Appello di Carrozzine determinate e Angsa Abruzzo a Verì: non è più tempo di rinvii

- La Redazione

Autismo e la mancanza di strutture, il caso di mamma Claudia di Roseto

PESCARA - Le associazioni Carrozzine Determinate, presieduta da Claudio Ferrante e ANGSA Abruzzo, presieduta da Alessandra Portinari, lanciano un appello urgente e congiunto alle istituzioni regionali e in particolare all’Assessore alla Sanità della Regione Abruzzo Nicoletta Verì, affinché si intervenga senza ulteriori ritardi sul caso di Claudia di Roseto, madre di un ragazzo con autismo.

La storia di Claudia e di suo figlio Daniele, già portata all’attenzione pubblica anche dagli organi di stampa, rappresenta una realtà dolorosa e purtroppo non isolata. È la voce di una madre che ogni giorno affronta, da sola, una situazione estremamente complessa, aggravata anche da proprie importanti patologie di salute, senza il supporto adeguato che dovrebbe essere garantito dal sistema sanitario e sociale. Claudia pone questioni reali, profonde e urgenti, che solo chi vive direttamente queste condizioni può comprendere fino in fondo.

Al centro vi è un problema gravissimo: la persistente assenza in Abruzzo di strutture residenziali adeguate per la presa in carico di casi complessi di autismo grave, come quello di suo figlio. Le strutture residenziali risultano infatti insufficienti o di fatto inadeguate per molte situazioni ad alta complessità assistenziale, con particolare riferimento ai casi più gravi. Questo determina una conseguenza drammatica: le famiglie sono costrette a rivolgersi a strutture fuori regione, spesso trovandosi però di fronte a liste d’attesa lunghissime e tempi incompatibili con la gravità delle condizioni cliniche.

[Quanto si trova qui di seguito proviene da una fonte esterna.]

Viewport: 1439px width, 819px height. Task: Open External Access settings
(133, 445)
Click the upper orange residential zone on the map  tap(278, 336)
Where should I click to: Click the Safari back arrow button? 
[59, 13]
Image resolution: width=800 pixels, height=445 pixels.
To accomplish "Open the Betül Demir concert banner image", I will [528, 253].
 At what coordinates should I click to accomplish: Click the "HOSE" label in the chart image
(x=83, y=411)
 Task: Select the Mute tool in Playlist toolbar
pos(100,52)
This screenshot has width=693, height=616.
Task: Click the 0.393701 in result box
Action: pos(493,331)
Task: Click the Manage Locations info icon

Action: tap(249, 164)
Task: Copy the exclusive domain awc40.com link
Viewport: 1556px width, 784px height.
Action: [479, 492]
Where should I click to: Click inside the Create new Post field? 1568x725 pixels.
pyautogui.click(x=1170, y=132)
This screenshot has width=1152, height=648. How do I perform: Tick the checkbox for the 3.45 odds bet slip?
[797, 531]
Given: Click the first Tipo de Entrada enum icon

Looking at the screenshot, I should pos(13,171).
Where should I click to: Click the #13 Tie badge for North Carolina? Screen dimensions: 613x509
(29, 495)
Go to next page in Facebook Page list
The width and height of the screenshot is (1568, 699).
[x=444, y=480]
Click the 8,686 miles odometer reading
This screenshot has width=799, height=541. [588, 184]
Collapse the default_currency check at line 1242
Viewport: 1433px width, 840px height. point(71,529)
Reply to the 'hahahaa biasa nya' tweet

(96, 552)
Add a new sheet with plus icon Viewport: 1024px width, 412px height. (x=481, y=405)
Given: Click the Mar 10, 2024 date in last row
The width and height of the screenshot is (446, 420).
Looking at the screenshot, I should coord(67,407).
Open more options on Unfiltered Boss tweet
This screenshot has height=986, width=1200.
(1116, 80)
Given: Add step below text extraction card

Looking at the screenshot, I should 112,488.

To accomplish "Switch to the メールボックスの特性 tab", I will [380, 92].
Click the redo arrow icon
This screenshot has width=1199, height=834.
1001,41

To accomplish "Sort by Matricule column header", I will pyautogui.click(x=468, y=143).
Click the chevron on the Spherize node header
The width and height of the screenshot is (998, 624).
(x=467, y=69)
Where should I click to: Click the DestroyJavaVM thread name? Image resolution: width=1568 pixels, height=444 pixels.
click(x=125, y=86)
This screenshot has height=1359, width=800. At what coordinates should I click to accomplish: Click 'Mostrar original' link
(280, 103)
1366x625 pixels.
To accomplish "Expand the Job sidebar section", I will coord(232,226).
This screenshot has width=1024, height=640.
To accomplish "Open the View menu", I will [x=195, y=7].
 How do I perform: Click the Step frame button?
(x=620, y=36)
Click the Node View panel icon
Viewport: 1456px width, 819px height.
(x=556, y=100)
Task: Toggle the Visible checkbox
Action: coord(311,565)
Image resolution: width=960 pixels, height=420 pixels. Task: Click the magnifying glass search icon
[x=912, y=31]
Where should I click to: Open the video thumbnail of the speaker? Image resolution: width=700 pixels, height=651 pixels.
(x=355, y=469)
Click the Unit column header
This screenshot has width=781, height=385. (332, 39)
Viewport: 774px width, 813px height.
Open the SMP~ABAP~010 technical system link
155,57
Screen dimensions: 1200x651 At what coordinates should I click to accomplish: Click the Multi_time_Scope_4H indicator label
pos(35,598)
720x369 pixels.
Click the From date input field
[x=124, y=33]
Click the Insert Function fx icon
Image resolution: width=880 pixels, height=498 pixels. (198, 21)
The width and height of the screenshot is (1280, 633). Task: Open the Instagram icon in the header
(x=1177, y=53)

Nel caso specifico, la madre ha già avviato un percorso verso strutture extra-regionali, ma si è scontrata con una realtà inaccettabile: l’impossibilità di accedere in tempi rapidi a un progetto residenziale idoneo. Una situazione insostenibile, soprattutto quando sono presenti comportamenti autolesionistici e un bisogno immediato di presa in carico. La stessa Claudia ha più volte raccontato pubblicamente il proprio profondo stato di sofferenza e l’estrema difficoltà nel sostenere quotidianamente la situazione, in un contesto che rischia di diventare sempre più insostenibile senza un intervento concreto delle istituzioni.

Non è più tempo di rinvii. Le istituzioni devono rispondere e devono farlo subito. Il rischio concreto è che il ritardo nell’attivazione di percorsi adeguati si traduca in un aggravamento delle condizioni e in una responsabilità che non può essere ignorata. Per questo si chiede un intervento immediato, concreto e strutturato.

Le associazioni Carrozzine Determinate, presieduta da Claudio Ferrante, e ANGSA Abruzzo, presieduta da Alessandra Portinari, lanciano un "appello urgente all’Assessore regionale alla Sanità Nicoletta Verì, che ha dimostrato in più occasioni sensibilità ed empatia verso le politiche sanitarie delle persone con disabilità, affinché convochi con urgenza un incontro con la famiglia e con tutte le istituzioni competenti, incluso il Direttore Generale della ASL di Teramo, Maurizio Di Giosia, al fine di individuare una soluzione immediata e concreta".